Maury Shenk reports that Vietnam is suspected of hacking Chinese health authorities. In response to the accusations, the Vietnamese released what looks to me like a word-for-word clone of Chinese cyberespionage boilerplate denials.
Gapple’s design for a COVID-19 tracing app isn’t the best way to track infections, I claim, but it’s all that Google and Apple are willing to let governments do because of their exquisitely refined and self-evidently superior sense of privacy. Nick Weaver disagrees, arguing that the Gapple system preserves privacy and allows health authorities all the information that they really need. Governments are mostly falling in line, either because they buy Nick’s argument or because they have decided that their Silicon Valley overlords have the ability to wreck any more centralized system. France is still fighting for its vision of contact tracing. But Australia seems to be adopting a lightly tweaked version of the Gapple model to add some centralization. And Germany seems to be surrendering as well.

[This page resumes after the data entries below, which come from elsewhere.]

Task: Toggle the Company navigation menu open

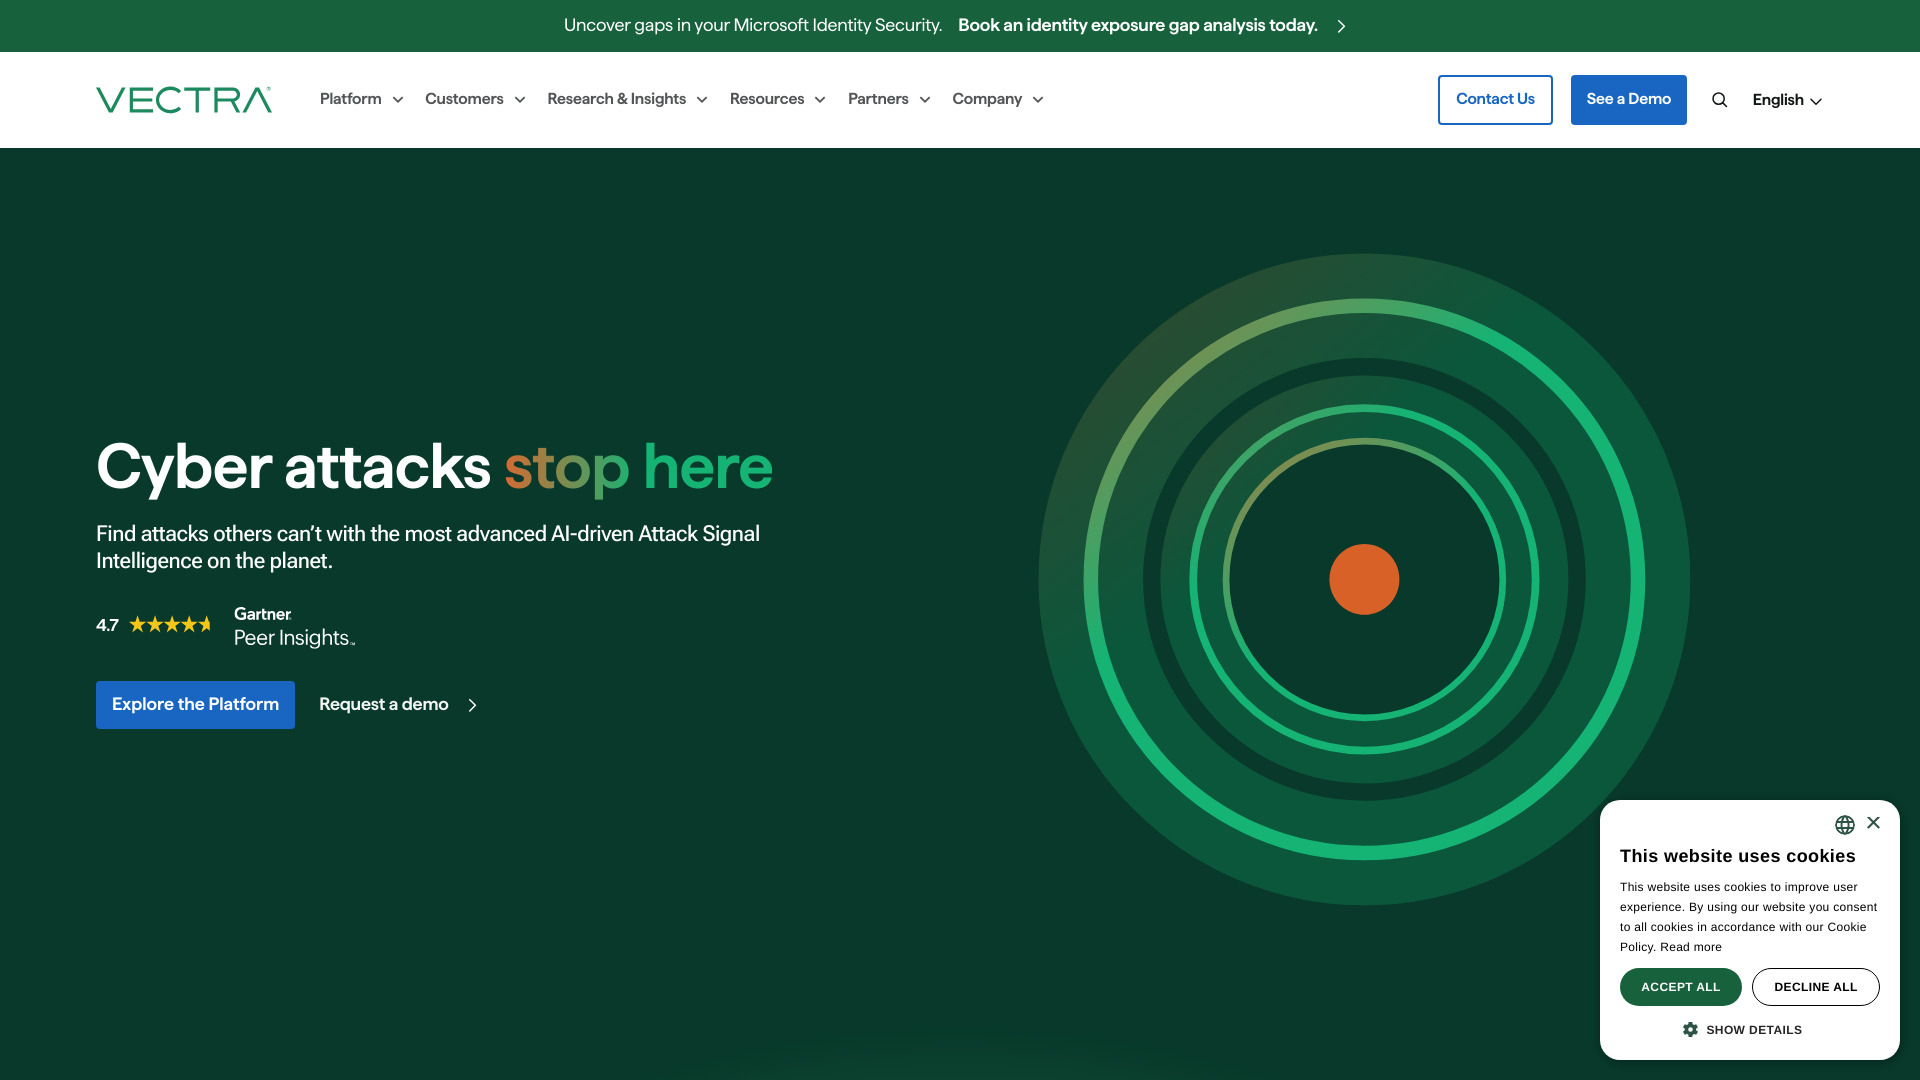Action: [997, 99]
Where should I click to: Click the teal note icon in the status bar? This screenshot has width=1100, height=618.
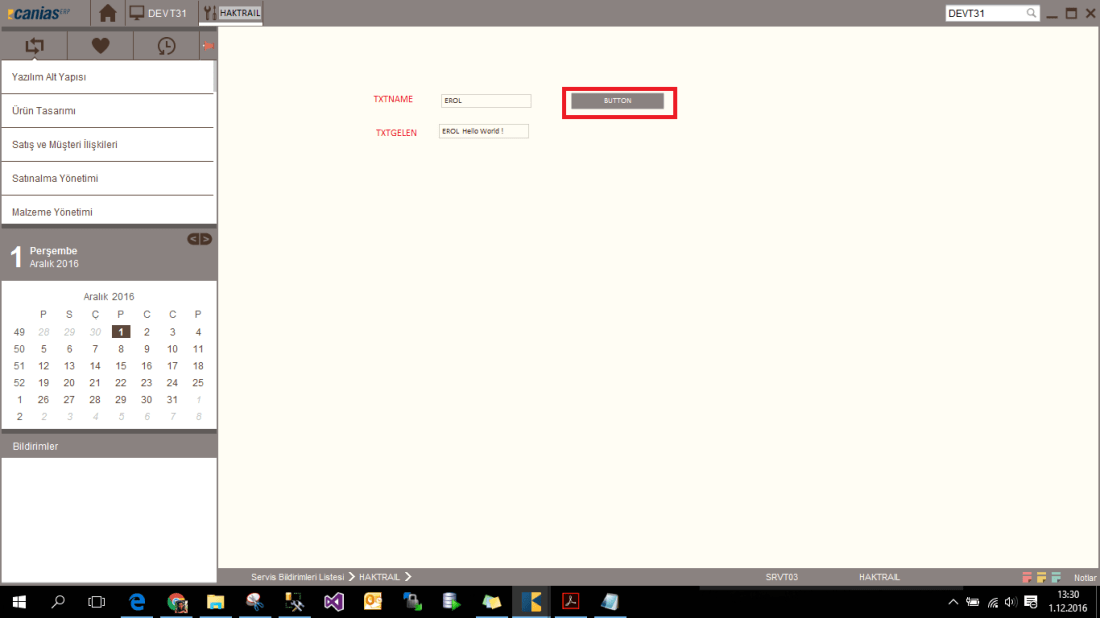tap(1056, 577)
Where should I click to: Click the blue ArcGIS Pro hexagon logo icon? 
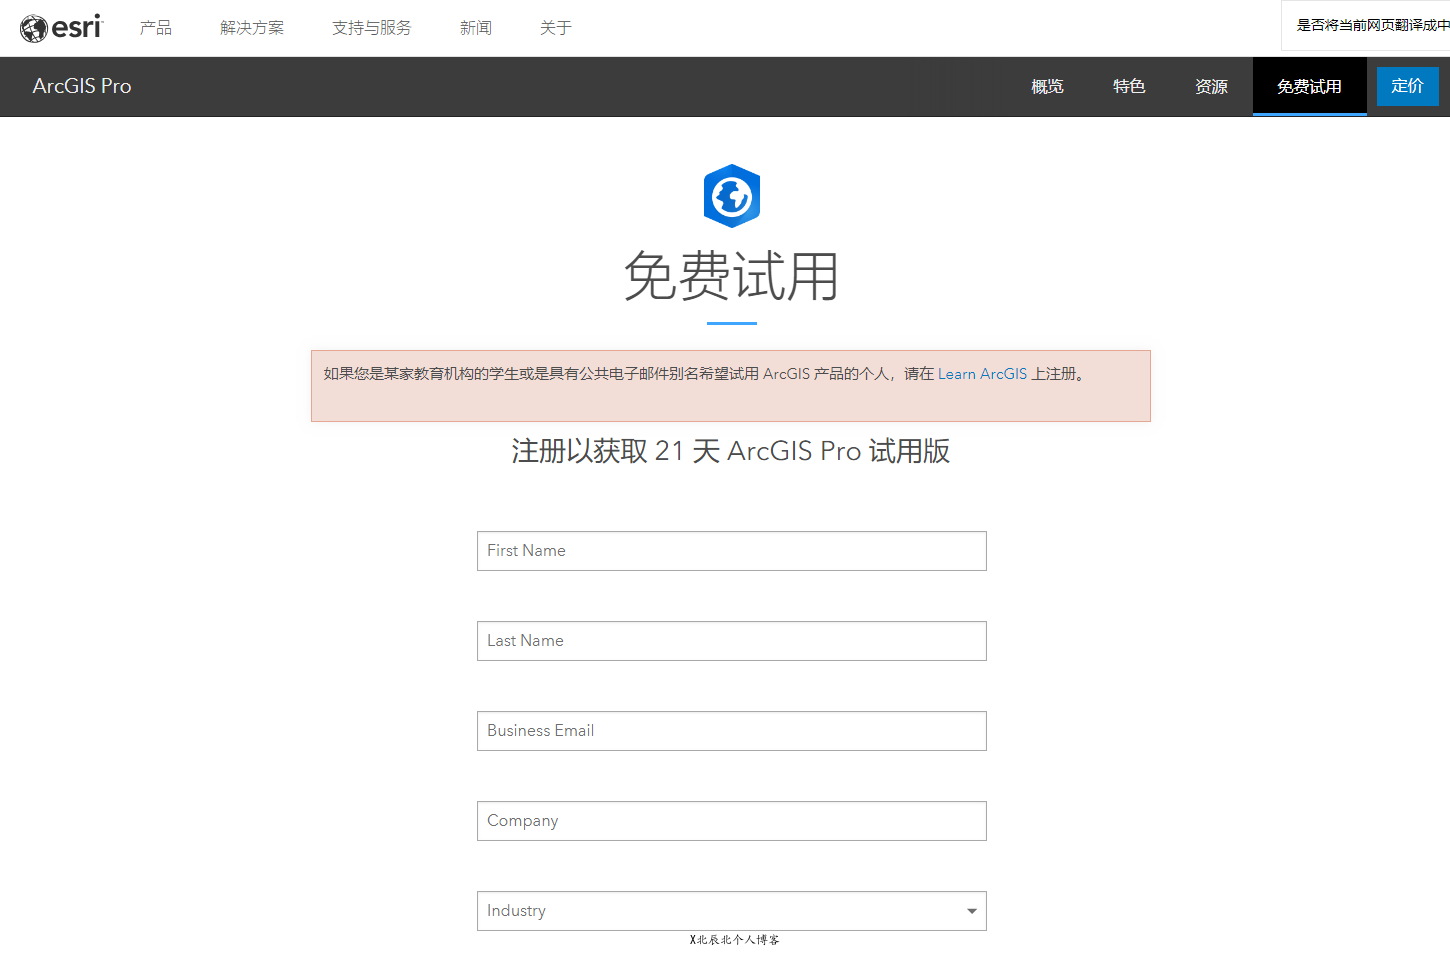tap(732, 195)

Several senators want Cyber Command and CISA to do more to deter coronavirus hackers, David reports. More importantly, he points out that sending a military organization to attack a civilian criminal gang will raise a host of legal issues that should be sorted out before rather than after the attack begins.

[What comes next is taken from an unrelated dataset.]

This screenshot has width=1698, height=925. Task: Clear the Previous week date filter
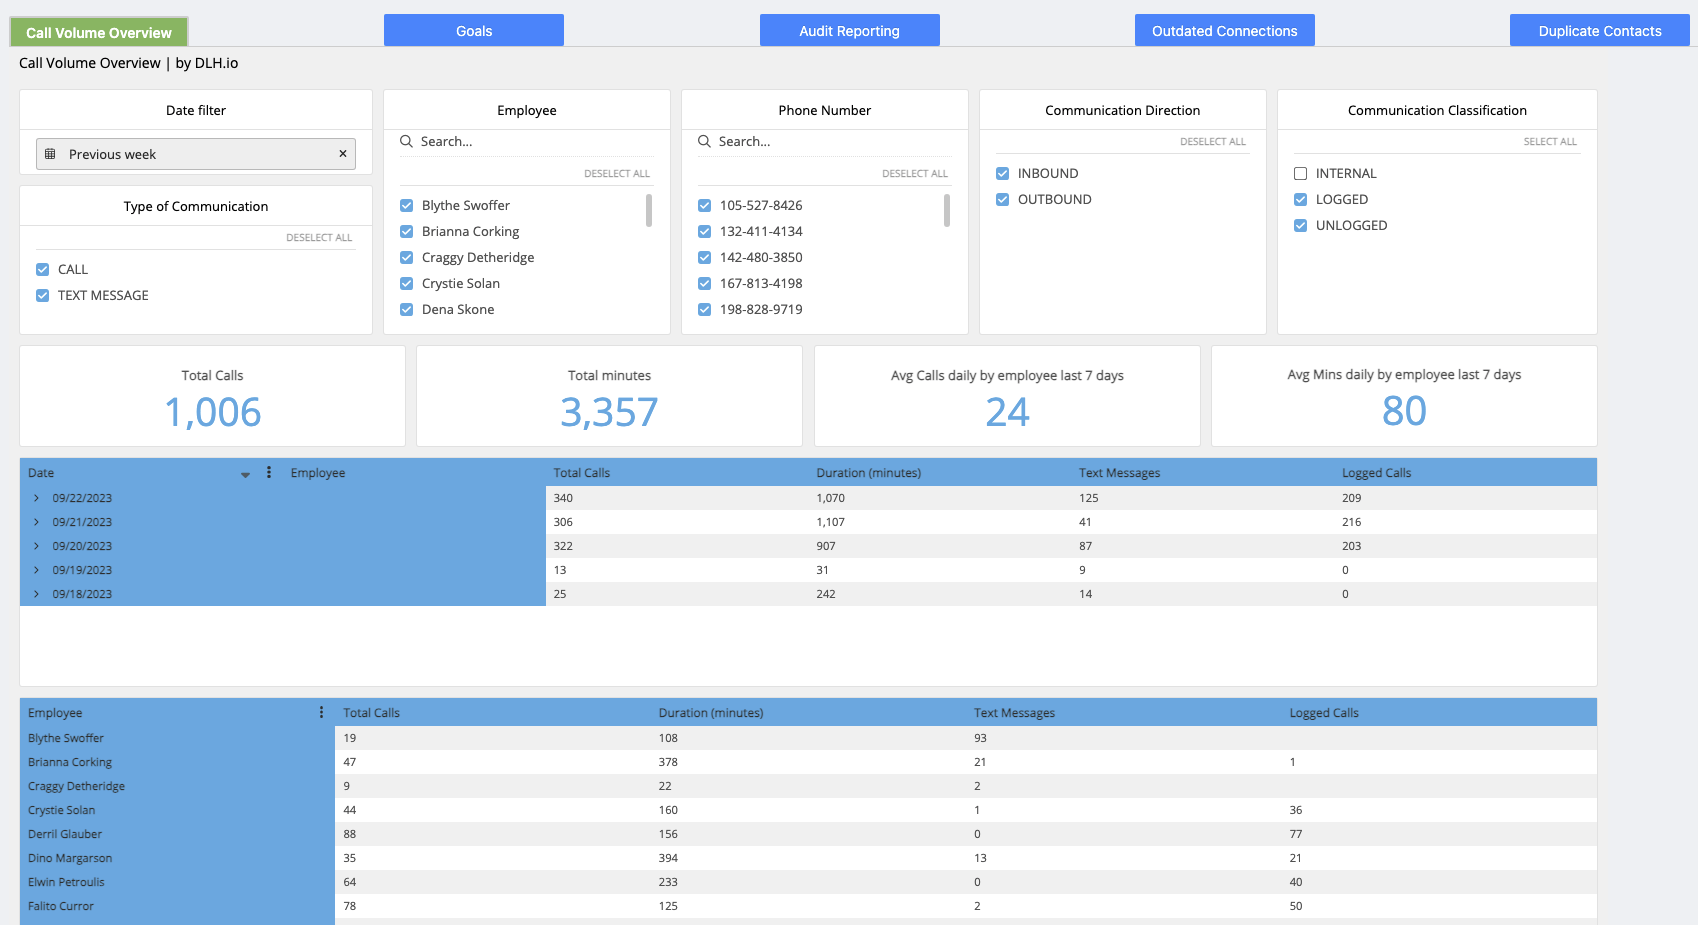tap(342, 154)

Failure to protect your client from Chinese government hackers might be malpractice, a DC court rules. But as Maury points out, there’s a long road from winning a motion to dismiss and winning at trial, so the lesson to be drawn from this case won’t be certain for some time.
Three years later, the Shadow Brokers leak is making news, and still providing challenges for private security researchers. Nick reports on how a three-year-old leak led to the latest revelation of an unknown APT group.

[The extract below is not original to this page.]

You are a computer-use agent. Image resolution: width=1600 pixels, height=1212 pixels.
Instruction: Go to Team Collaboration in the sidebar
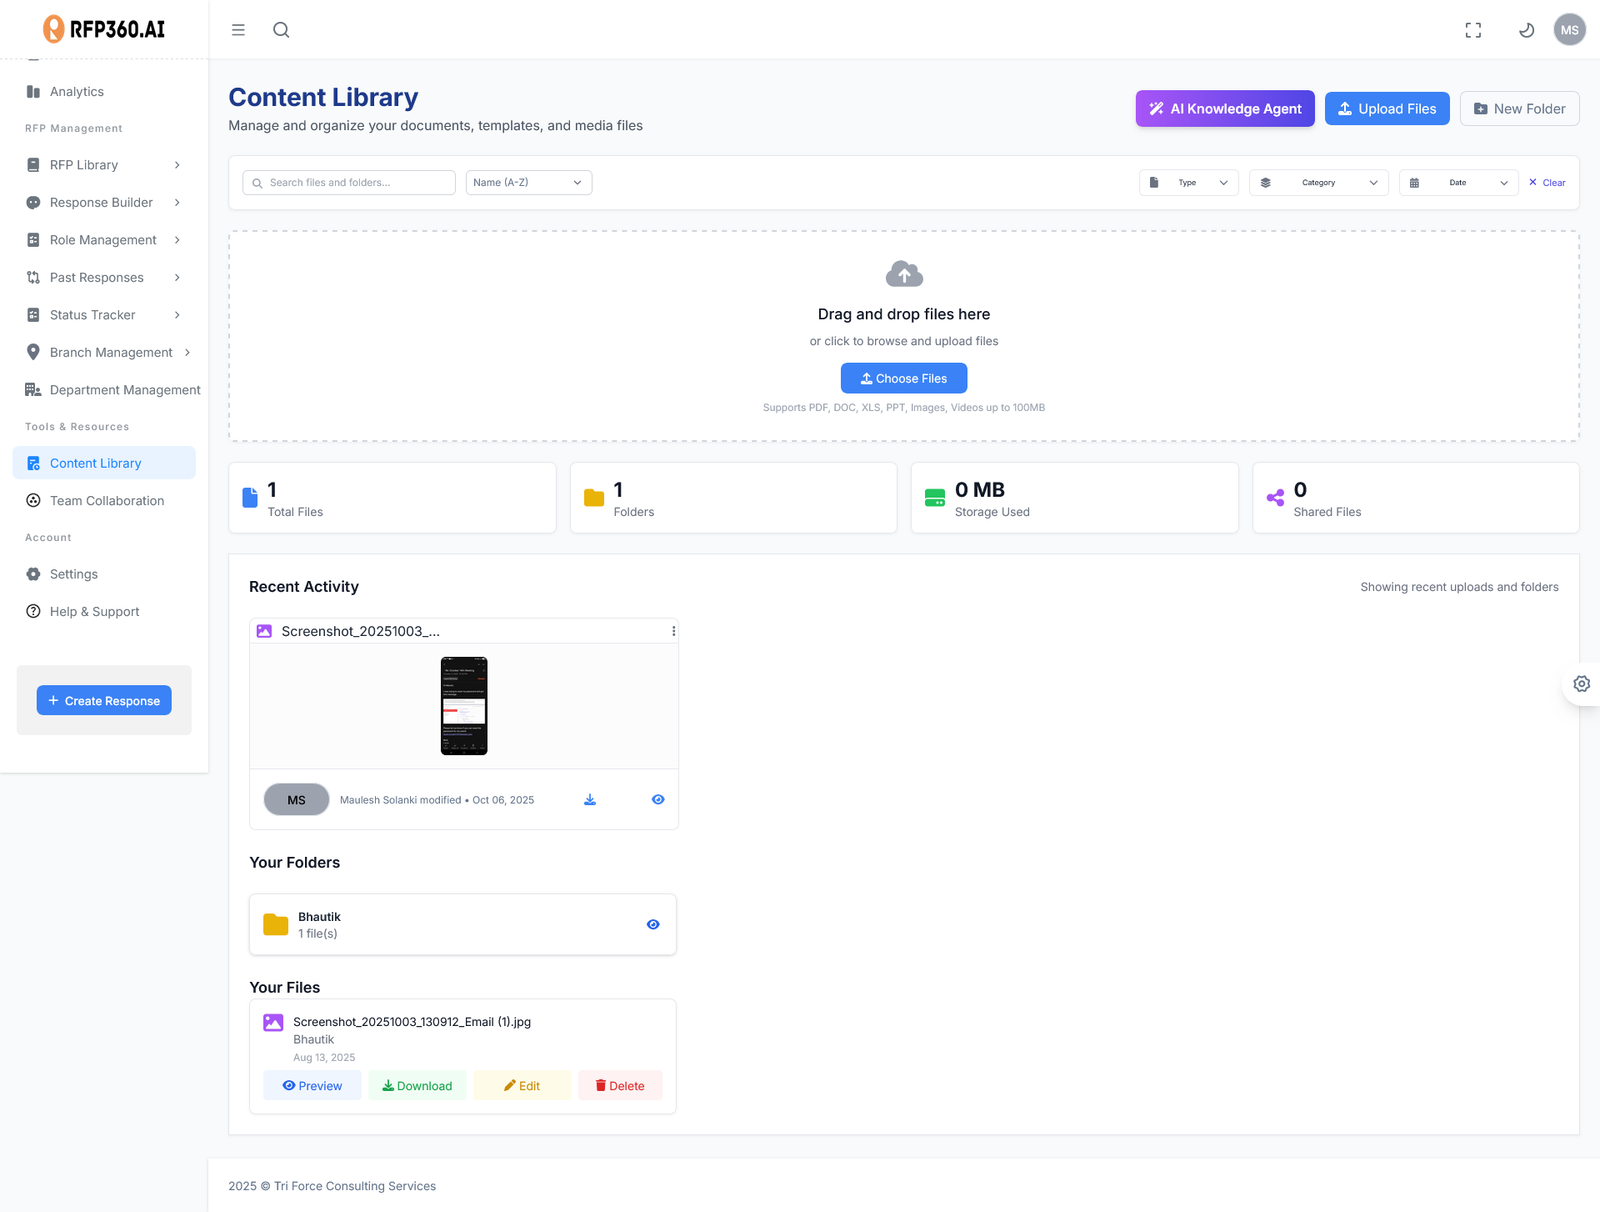(106, 501)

Nick and I touch on the confused reporting about the latest filing in the mud fight between Facebook and NSO Group over NSO’s hacks of WhatsApp customers. NSO, Facebook says, has used a lot of US servers in those attacks. That matters for the technical question of whether NSO can be sued in the United States, but the volume (several hundred instances) also suggests to Nick that NSO did more than throw exploits over the wall to its customers – it was arguably offering espionage as a service.
David dings IBM for its handling of a researcher’s disclosure of four zero-days – and that leads to a dive into what a good bug bounty program can and can’t do.
Maury notes that Amazon is getting new scrutiny for its handling of third-party sales data, including suspicions on Congress’s part that it may have been lied to. This isn’t the last we’ll hear of this story.
In quick hits, I am nonplussed by Vimeo’s willingness to outsource its definition of “hate group” to the Southern Poverty Law Center.
Nick celebrates the end to what he calls the “Asshat meets BlackHat” affair: Crown Sterling’s “defamation” lawsuit against BlackHat has been settled.
And Nick and I mark the surprising ouster of Marc Rotenberg, EPIC’s long-time director, over what might be called excessive attention to his own COVID-19 privacy.